Set task
Reproduce word for word the stretch of the Guardiola text below from "The story goes" through "a young player.".

In recent years, everyone from players, club management, Catalan politicians, entertainers of all stripes and Jose Mourinho have called him the perfect manager for Barca. And he is. 99 percent of the time, he reflects the way Barca and Barcelonistas would like to be perceived. (And the remaining 1 percent - well, the post of Barca manager is enough to drive anyone a little dotty.)
As Simon Kuper pointed out in one of his ever-perceptive FT.com columns:
The key point about Guardiola is that he has been identified with Barcelona almost from birth. He comes from a Catalan village and has spent most of his life in the square kilometre of the Nou Camp. As Jimmy Burns writes in Barça: A People's Passion , locals still remember Guardiola as a skinny 15-year-old ballboy illegally running on to the pitch and hugging a player during a European semi-final in 1986. They remember him as a skinny playmaker, standing on the balcony of the Generalitat building in 1992, holding aloft the European Cup, and saying in Catalan, " Ja la teniu aquí " ("Here you have it"). The phrase gave many in the crowd goosebumps, because it deliberately echoed the legendary " Ja soc aquí " ("Here I am") of Josep Tarradellas, the Catalan president, when he returned from French exile after General Franco died.
In other words, Guardiola, a reader of Catalan poetry, is such a perfect Catalan hero that he is practically a character from a 19th-century poem himself.
The story goes that when Guardiola was scouted for La Masia one of the coaches, having witnessed his less-than-impressive speed, tackling and dribbling ability commented that the only outwardly remarkable thing about the boy was that he had a very large head for such a skinny, frail-looking body. And that's precisely the point - it was what went on inside that big head that was so valuable, even as a young player.

Available data
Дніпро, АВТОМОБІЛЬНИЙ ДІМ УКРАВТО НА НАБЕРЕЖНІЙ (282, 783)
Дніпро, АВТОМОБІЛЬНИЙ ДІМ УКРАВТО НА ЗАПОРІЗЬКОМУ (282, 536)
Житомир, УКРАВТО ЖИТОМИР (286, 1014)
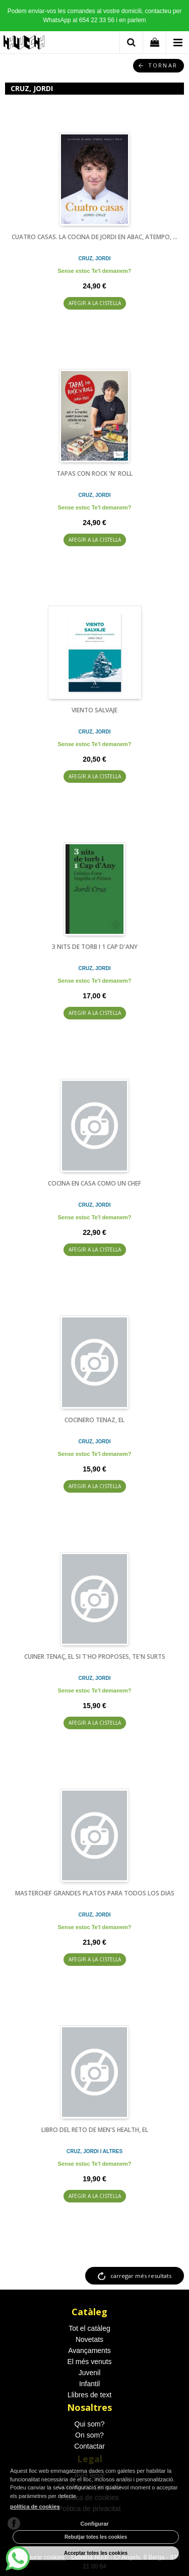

Problem solution
The story goes that when Guardiola was scouted for La Masia one of the coaches, having witnessed his less-than-impressive speed, tackling and dribbling ability commented that the only outwardly remarkable thing about the boy was that he had a very large head for such a skinny, frail-looking body. And that's precisely the point - it was what went on inside that big head that was so valuable, even as a young player.